UU Cipta Kerja, akan membangun konsentrasi kekuasaan pada Pemerintah Pusat dan mempreteli kekuasaan Pemerintah Daerah ( Governur, Bupati Dan Walikota). Caranya semua Peraturan Pelaksanaan UU di lakukan dengan Peraturan Pemerintah (Pusat). Ini bentuk baru konsentrasi kekuasaan. Masih pakai bingkai lama, padahal sistem sudah berubah dengan Pemilihan langsung.
Contoh dampak dari pemusatan (Konsentrasi) kekuasaan ke Pusat. Reklamsi pantai Utara Jakarta akan jalan karena semua kewenangan sudah ditangan Pemerintah Pusat. Gubernur DKI Jakarta akan gigit jari.

Mestinya dengan pemilihan langsung para Pemimpin Pemerintahan Daerah (Gubernur, Bupati, Walokota) berarti mereka memegang mandat kedaulatan rakyat yang harus dihormati Pemerintah Pusat.
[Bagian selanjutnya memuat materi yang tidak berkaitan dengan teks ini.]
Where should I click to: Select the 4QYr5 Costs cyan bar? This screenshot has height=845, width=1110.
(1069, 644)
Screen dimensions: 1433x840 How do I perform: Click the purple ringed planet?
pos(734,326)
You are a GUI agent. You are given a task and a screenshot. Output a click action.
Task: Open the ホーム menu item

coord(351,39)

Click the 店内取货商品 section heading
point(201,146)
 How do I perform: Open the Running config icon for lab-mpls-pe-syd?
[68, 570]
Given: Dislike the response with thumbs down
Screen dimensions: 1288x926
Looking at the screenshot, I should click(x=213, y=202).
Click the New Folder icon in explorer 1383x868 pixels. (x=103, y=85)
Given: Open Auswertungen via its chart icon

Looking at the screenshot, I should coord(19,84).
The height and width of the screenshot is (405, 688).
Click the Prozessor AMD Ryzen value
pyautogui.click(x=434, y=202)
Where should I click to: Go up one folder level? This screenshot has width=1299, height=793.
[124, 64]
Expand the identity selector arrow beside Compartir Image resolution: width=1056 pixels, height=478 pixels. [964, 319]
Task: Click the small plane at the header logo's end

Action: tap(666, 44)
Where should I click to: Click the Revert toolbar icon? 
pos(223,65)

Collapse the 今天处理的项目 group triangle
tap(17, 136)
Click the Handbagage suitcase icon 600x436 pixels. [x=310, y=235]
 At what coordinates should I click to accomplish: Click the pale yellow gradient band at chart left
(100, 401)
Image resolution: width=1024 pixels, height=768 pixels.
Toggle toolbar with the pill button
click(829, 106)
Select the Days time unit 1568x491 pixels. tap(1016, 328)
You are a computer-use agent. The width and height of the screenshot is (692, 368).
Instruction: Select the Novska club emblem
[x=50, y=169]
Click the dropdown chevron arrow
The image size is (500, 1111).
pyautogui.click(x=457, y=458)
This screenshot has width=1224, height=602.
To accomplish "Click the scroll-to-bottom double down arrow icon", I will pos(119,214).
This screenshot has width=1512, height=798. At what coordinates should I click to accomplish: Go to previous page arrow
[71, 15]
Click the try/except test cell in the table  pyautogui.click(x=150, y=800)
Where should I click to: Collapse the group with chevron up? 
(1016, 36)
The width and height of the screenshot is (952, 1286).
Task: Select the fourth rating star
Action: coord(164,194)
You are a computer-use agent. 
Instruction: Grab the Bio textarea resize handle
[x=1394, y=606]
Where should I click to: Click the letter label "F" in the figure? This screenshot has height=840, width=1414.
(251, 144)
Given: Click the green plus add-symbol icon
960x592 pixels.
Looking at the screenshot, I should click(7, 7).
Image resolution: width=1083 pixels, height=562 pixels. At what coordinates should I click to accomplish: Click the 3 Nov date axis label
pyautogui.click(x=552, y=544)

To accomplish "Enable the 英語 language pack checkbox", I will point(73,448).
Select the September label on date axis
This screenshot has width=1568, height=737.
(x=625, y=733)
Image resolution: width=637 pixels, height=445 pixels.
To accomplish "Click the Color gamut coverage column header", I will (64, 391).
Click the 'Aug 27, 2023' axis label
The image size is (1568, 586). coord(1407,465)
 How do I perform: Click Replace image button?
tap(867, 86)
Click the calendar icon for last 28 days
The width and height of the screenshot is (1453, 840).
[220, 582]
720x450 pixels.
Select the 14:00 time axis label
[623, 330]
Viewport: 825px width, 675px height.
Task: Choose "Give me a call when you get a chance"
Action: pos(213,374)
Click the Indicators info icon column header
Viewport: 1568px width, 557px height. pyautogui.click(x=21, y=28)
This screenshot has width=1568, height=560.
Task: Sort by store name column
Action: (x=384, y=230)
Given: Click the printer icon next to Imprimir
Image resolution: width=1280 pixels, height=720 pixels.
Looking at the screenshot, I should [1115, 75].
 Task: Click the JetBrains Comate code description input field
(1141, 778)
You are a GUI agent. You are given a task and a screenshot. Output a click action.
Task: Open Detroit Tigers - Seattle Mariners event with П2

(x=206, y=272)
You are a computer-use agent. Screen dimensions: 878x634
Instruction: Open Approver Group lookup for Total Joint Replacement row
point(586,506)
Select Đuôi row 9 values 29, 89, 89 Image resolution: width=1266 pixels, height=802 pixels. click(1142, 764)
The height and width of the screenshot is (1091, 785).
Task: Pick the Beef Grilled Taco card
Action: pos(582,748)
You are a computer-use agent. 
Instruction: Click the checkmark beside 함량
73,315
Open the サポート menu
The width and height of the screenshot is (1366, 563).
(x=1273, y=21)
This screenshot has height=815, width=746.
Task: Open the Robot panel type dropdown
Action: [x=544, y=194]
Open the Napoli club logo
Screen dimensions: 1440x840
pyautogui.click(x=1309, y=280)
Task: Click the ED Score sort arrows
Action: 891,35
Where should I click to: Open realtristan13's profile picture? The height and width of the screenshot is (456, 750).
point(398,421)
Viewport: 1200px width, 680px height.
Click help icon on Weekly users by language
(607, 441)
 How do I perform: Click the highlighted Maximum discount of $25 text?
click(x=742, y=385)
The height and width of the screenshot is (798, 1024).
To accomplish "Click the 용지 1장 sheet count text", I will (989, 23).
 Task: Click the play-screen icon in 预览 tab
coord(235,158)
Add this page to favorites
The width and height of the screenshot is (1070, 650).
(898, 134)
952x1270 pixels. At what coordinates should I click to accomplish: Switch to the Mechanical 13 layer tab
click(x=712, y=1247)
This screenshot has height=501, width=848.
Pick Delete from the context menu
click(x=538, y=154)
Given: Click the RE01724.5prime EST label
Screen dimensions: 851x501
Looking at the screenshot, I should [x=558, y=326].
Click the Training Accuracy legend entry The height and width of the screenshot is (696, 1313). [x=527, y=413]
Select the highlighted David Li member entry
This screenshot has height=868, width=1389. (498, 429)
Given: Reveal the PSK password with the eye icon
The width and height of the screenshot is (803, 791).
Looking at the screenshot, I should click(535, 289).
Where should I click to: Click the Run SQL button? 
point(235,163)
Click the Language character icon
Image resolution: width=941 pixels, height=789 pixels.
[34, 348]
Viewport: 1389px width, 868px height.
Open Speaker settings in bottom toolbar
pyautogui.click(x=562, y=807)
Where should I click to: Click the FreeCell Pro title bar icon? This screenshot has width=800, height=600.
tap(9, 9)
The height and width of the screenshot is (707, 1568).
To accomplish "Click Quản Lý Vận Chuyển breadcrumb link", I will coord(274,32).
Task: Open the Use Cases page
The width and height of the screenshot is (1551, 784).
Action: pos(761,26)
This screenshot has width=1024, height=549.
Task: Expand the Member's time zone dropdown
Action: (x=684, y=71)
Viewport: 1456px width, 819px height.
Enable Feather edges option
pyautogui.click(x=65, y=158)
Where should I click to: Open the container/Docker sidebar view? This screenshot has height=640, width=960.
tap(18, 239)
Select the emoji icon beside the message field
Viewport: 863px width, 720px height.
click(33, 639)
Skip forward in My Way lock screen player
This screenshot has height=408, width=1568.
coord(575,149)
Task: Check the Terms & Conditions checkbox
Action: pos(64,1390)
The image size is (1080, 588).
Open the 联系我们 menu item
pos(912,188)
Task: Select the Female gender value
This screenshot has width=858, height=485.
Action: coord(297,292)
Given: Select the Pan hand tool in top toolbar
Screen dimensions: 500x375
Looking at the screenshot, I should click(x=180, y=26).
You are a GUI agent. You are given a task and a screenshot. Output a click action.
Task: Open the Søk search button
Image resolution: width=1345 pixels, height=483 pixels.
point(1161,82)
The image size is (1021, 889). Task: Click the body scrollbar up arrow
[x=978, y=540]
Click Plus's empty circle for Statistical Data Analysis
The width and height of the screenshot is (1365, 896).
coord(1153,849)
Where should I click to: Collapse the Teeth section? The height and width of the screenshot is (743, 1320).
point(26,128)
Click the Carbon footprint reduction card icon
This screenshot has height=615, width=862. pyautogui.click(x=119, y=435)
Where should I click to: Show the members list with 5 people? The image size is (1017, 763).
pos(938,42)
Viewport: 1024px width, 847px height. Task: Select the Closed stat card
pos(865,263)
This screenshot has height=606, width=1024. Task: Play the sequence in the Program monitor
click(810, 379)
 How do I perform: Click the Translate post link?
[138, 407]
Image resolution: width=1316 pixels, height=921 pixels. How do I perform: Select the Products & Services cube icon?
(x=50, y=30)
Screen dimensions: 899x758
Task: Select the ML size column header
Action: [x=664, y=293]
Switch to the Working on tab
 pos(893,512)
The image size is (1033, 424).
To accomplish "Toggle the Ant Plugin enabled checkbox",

Mereka harus mendengar keinginan rakyat memilihnya dan bukan keinginan Pemerintah Pusat. Mereka punya tanggung jawab membangun dan menyelamatkan daerahnya kekuasannya. Contoh, sekiranya dulu, mereka menggunakan kekuasaannya, melakukan lockdown covid 19, dipastikan keadaan covid di wilayah masing masing tidak separah sekarang ini. Hanya Anis Baswedan yang sadar dipilih rakyat, ingin menyelamatkan wilayah dan rakyatnya, tapi serba salah, selalu diganggu, karena posisi ibu kota tak lepas dari kekuasaan dan pengaruh Pemerintah Pusat.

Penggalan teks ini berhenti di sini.